Operating business side and plant floor operations on one scalable, high-performance network makes sense not only from a cost-savings standpoint. The convergence also enables greater security, safety and agility with real-time visibility into production operations, inventory and schedules.

The Converged Road

Operating on a converged network has a number of requirements. For example, if you simply want to get information from the production line, business system and internet, you need to have pervasive wireless in your facility. If you want access to video, enterprise information and automation data, then you need to adopt standard Ethernet and IP.

Converging onto a single network requires leveraging technology and manufacturing standards common between IT and manufacturing. Reference architectures, such as those included in the Converged Plantwide Ethernet Design and Implementation Guide, offer recommendations, best practices, methodology and documented configuration settings to help establish a secure network architecture.

Driving Innovation

Daimler Trucks North America (DTNA) wanted to increase productivity and improve visibility when it decided to update its network. The company needed a converged network architecture to support flexible and efficient operations—especially as it more frequently customizes vehicles to meet each customer’s unique specifications.

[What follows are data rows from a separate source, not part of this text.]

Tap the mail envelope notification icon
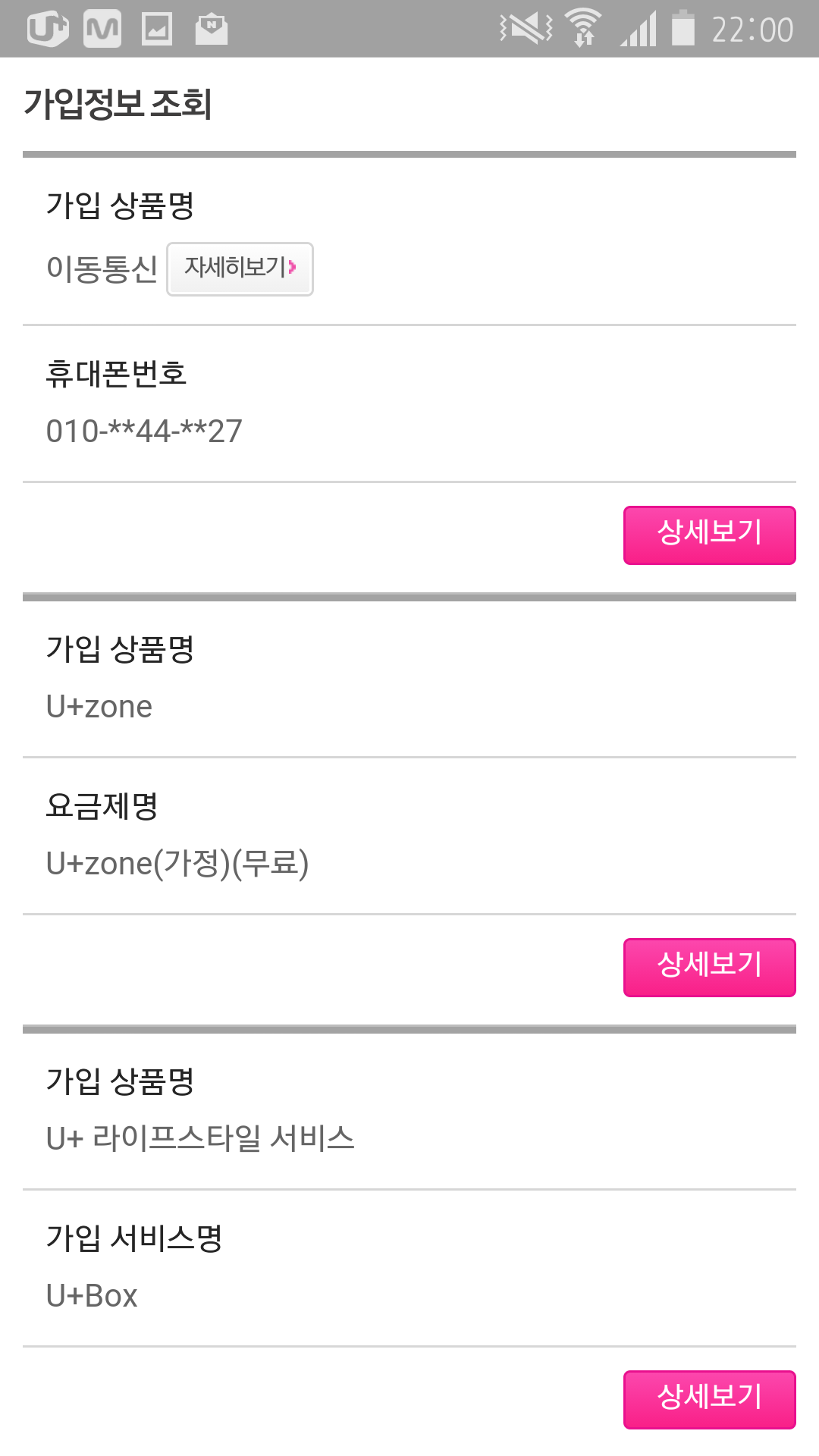The width and height of the screenshot is (819, 1456). 212,30
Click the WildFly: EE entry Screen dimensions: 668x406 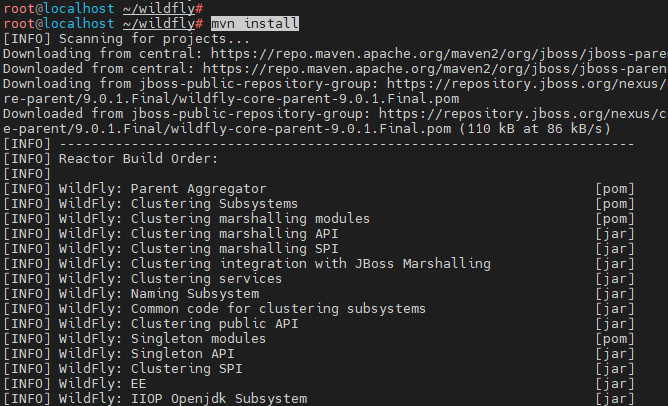point(102,384)
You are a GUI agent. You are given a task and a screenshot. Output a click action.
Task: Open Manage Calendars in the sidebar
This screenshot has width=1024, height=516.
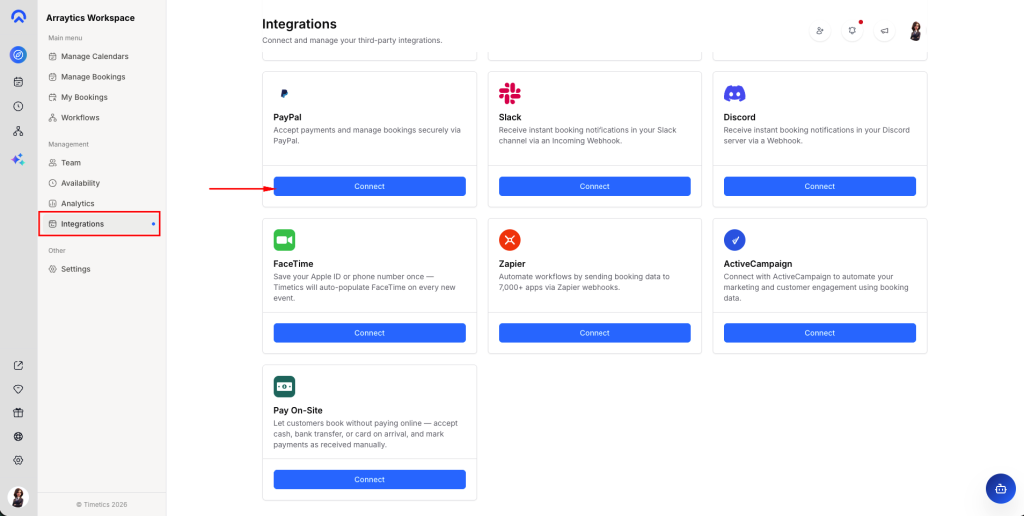[x=94, y=56]
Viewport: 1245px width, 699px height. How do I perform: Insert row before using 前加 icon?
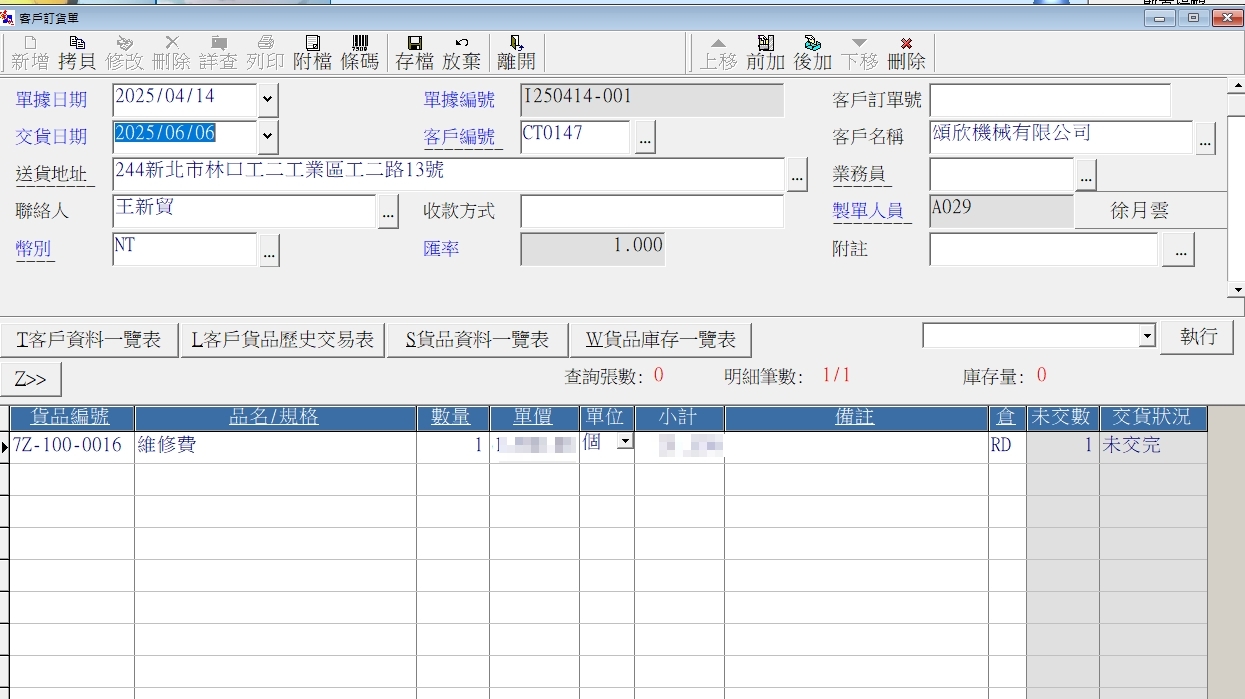(x=765, y=52)
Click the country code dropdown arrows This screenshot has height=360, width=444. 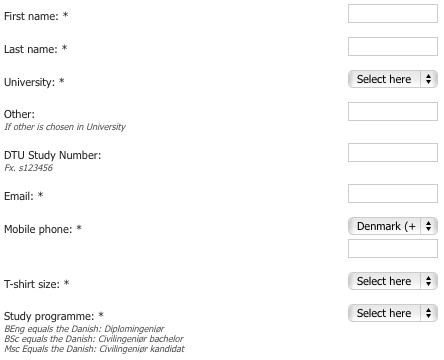pos(429,226)
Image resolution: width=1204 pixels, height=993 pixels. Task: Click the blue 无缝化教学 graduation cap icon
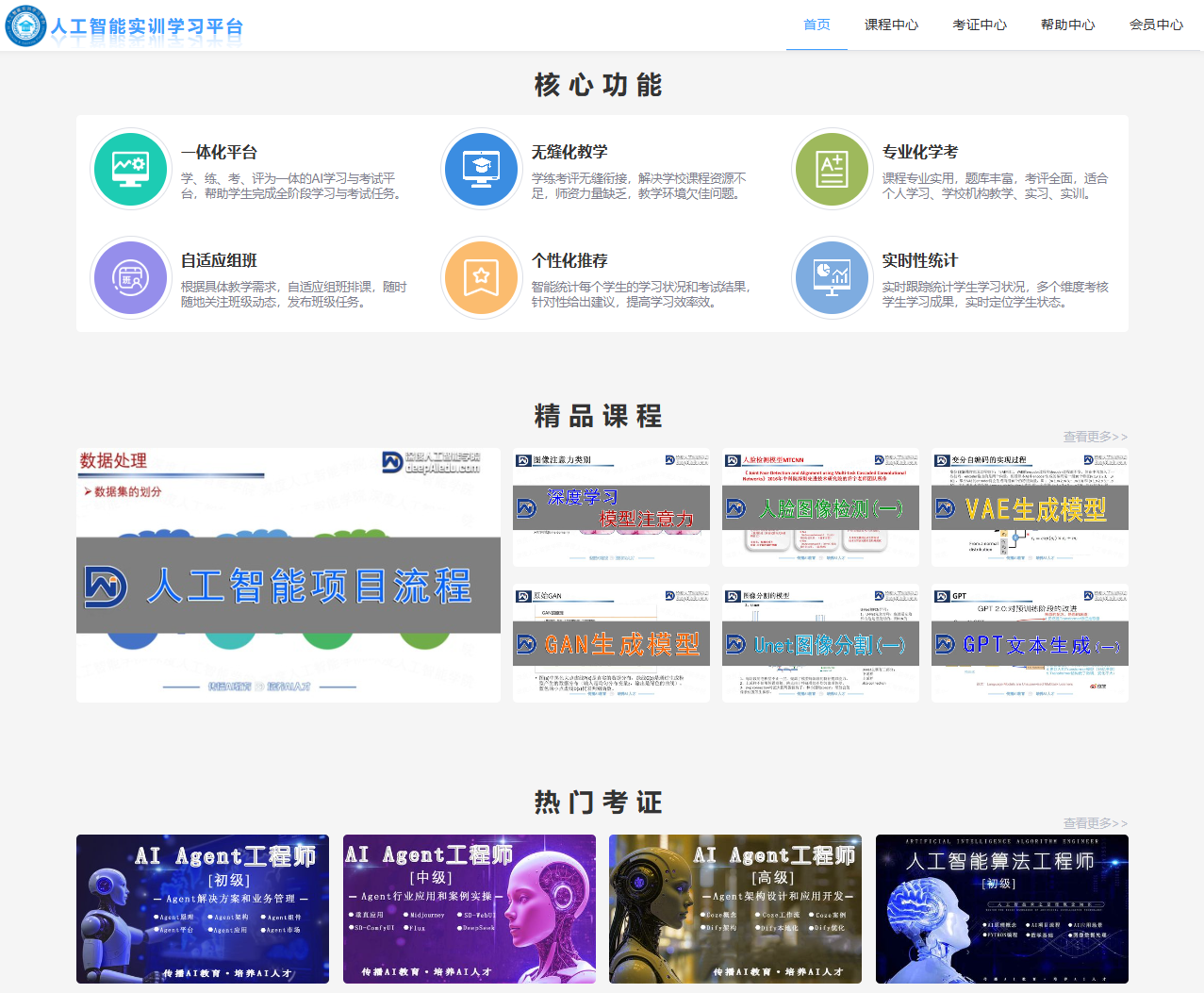482,170
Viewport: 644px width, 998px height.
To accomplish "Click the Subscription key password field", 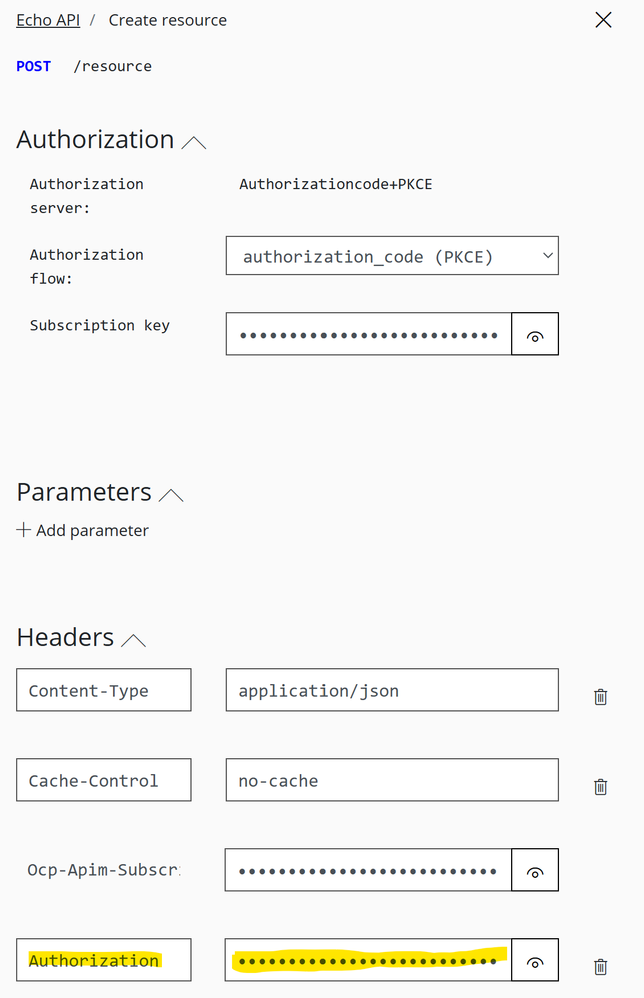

Converging IT and manufacturing networks with the help of Cisco and Rockwell Automation has helped managers make better, faster decisions that keep operations efficient and productive. Secure and seamless Wi-Fi connectivity across the plant was critical since team leaders and supervisors needed to communicate reliably over wireless phones to manage production on the floor.

After installing the new network, Daimler is now able to use wireless devices, such as iPads, to confirm the truck configurations, check part supply levels, retrieve parts from the warehouse, and confirm truck status in real time. The company is also using network convergence as the foundation for asset tracking, which requires pulling data from different corners of the business.

Converged Networks, Converged Job Roles

Historically, personnel responsible for operations technology (OT) maintained networks and devices in industrial environments, focusing on operation productivity, while information technology (IT) professionals managed the business side, and were only consulted on the handful of devices operating on Ethernet. Building and maintaining these separate networks required completely different roles and skills sets.

However, as standard Ethernet and IP technologies enter industrial operations, there is no longer a clear line of demarcation to dictate roles.

To support this network convergence, IT and OT professionals must collaborate and share responsibilities for improved connectivity and information sharing. Oftentimes, employees must learn new skills to be able to work together to manage, administer and troubleshoot industrial network systems.

New Training Opportunities

As advanced networking and information technologies continue to evolve, IT and OT are turning to new training opportunities to help them better understand what network convergence means and how it will affect their jobs roles. One of these new opportunities is the network design training courses from Industrial IP Advantage.

The training teaches basic networking technologies and best practices for implementing validated reference architectures to help deploy secure and converged plant-wide network architectures, and identify critical differences between IT and OT network deployments.

Both professions must learn the intricacies of connecting control systems to network systems and how to maintain them. These best practices will maximize plant uptime and security for critical systems and assets.

While the IoT continues to move deeper into industrial operations, all roads lead to network convergence, with IT and OT collaboration being a key driver.